(EXERCÍCIOS):
- 1) Resuma em duas frases a resenha sobre “Bambino a Roma”.
- 2) Transcreva da resenha sobre “Bambino a Roma” o trecho que começa nas palavras “Viagem à Itália” e pare depois das palavras “naquele país estrangeiro.”.
- 3) Dê continuidade à resenha sobre “Bambino a Roma”, começando logo após a última frase apresentada.

(TEXTO FORNECIDO):
—————

“Bambino a Roma” une memória e fabulação numa prosa leve e fluída com a cadência musical
Gabriel Pinheiro | Colunista de Literatura
Esse novo livro de Chico Buarque é uma pérola. Escrito com a cadência musical do escritor e compositor, o texto soa como música, leve, fluido, em diferentes compassos e um gingado marcante. “Bambino a Roma”, lançamento da Companhia das Letras, é ficção e é autobiográfico. Memória e fabulação. O quanto não inventamos ao dizer das nossas próprias memórias? Sobretudo aquelas com os sabores e as cores da infância?
Viagem à Itália
Entre 1953 e 1955, Chico Buarque partiu, ao lado da família, em um navio zarpado do Rio de Janeiro em direção à Itália – o pai, Sérgio Buarque de Hollanda fora convidado para dar aula de Estudos Brasileiros na Universidade de Roma. Numa viagem interminável, o pequeno Chico batizou todos os lugares possíveis da grande embarcação com seu, digamos, mal-estar. Quando, enfim, chegaram, a família Buarque encontrou uma Itália empobrecida pela recente guerra. Para Chico, o primeiro grande estranhamento foi se dar conta de que não tinha gente preta naquele país estrangeiro.
“Nada podia ser tão estranho quanto isso”.
O estrangeiro
“Bambino a Roma” é um olhar interessante para a questão do estrangeiro. Uma espécie de não-lugar. Um não-pertencimento. “(…) o certo era que no estrangeiro os estranhos éramos nós”. Se Chico Buarque conhece Roma pela primeira vez ainda na infância, ele retornará inúmeras vezes ao longo da vida. Numa dessas viagens para Roma, talvez tão ou mais marcante que a primeira, ele retorna, então, exilado. “(…) mas o verdadeiro mal-estar que então me perseguia devia remontar aos escuros tempos de ditadura em que me exilei por mais de um ano na cidade”.

—————

(REGISTROS DE DADOS):
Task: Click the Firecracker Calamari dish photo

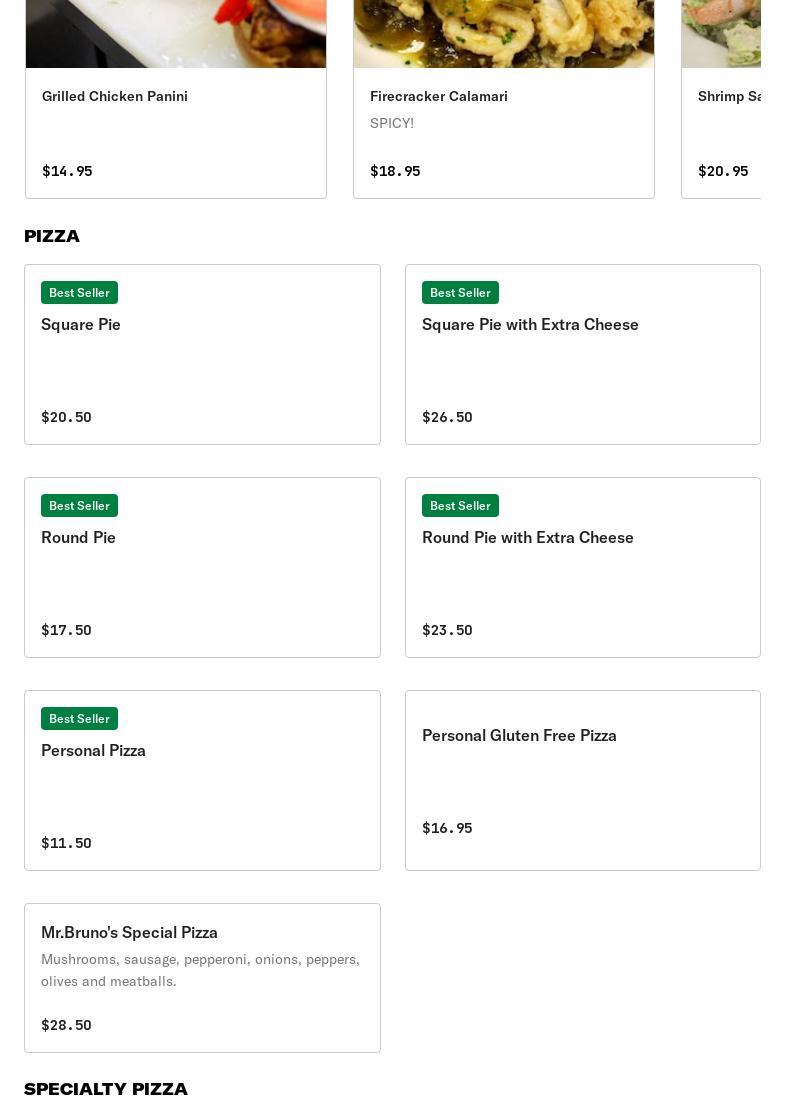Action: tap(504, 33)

—————

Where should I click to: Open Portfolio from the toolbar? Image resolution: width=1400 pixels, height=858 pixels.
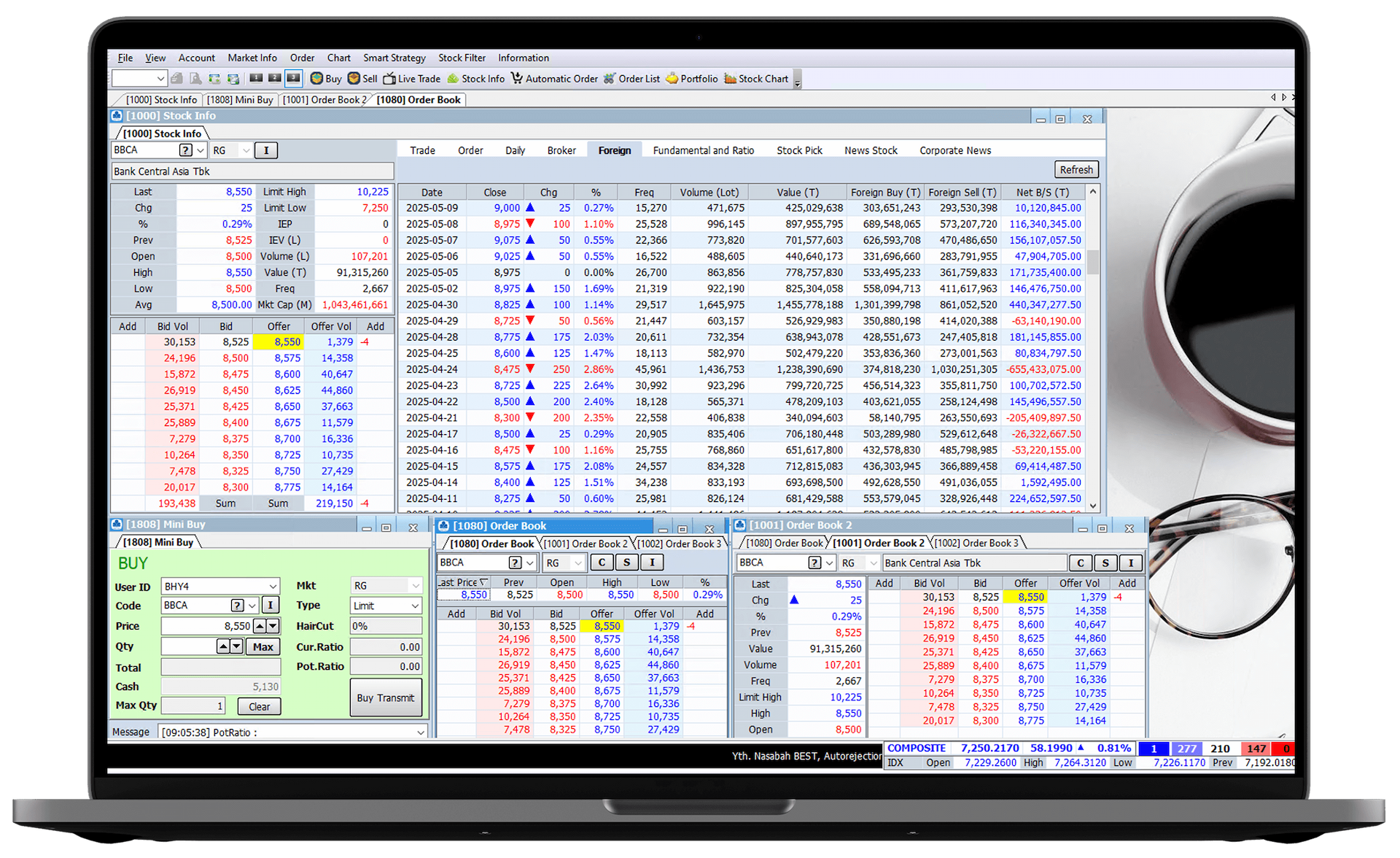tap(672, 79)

—————

(RESPOSTAS EM ORDEM):
- 1) A resenha apresenta “Bambino a Roma”, novo livro de Chico Buarque lançado pela Companhia das Letras, como uma obra ao mesmo tempo ficcional e autobiográfica, escrita numa prosa leve, fluida e de cadência musical. Ela relata a viagem da família à Itália entre 1953 e 1955, quando o pai foi convidado a lecionar Estudos Brasileiros na Universidade de Roma, e destaca o olhar do livro para a questão do estrangeiro, incluindo o retorno de Chico à cidade como exilado na época da ditadura.

- 2)
Viagem à Itália
Entre 1953 e 1955, Chico Buarque partiu, ao lado da família, em um navio zarpado do Rio de Janeiro em direção à Itália – o pai, Sérgio Buarque de Hollanda fora convidado para dar aula de Estudos Brasileiros na Universidade de Roma. Numa viagem interminável, o pequeno Chico batizou todos os lugares possíveis da grande embarcação com seu, digamos, mal-estar. Quando, enfim, chegaram, a família Buarque encontrou uma Itália empobrecida pela recente guerra. Para Chico, o primeiro grande estranhamento foi se dar conta de que não tinha gente preta naquele país estrangeiro.

- 3)
Se digo que “Bambino a Roma” tem cadência musical na construção do texto, a breve narrativa também tem trilha sonora. São os sambas e as marchinhas de carnaval que, a cada ano, dominavam as paradas de sucesso no Brasil e eram cantadas pelo jovem Chico tanto de memória, quanto a partir dos discos que chegavam por meio de algum conhecido ou parente que partia para encontrar a família Buarque em solo italiano. A passagem do tempo no livro é marcada por essas canções, que abrem alguns de seus capítulos.
“Tu pensi que cachaça è acqua?/ Cachaça non è acqua, no/ Cachaça viene dell’alambicco/ E l’acqua viene del ruscello”.
O cangaçeiro
Chico nos conta sobre a estreia do filme brasileiro “O Cangaçeiro” no Cine Rex, na Itália, uma espécie de “cinema-conversível” cujo teto se abria nos intervalos entre os filmes. Ele descreve como, em noites de lua, era mágico ver a fumaça dos cigarros subindo ao céu. Lembra também da valsa que dançou, enlaçando a cintura da mãe de um colega de escola, e só depois descobriu que ela era Alida Valli, uma das maiores atrizes do cinema italiano.
“Na vida real, simplesmente dancei com a mulher mais linda do mundo, no que minha mãe não quis acreditar”; o encontro com o Papa Pio XII, figura que assombrou o escritor por muitos anos
“Quando ele ameaçou olhar na minha direção tive um calafrio, teria fugido se pudesse, e passei o resto do dia e da infância com pavor do papa”.
São muitas as lembranças e anedotas rememoradas e recontadas por Chico nesta breve joia literária.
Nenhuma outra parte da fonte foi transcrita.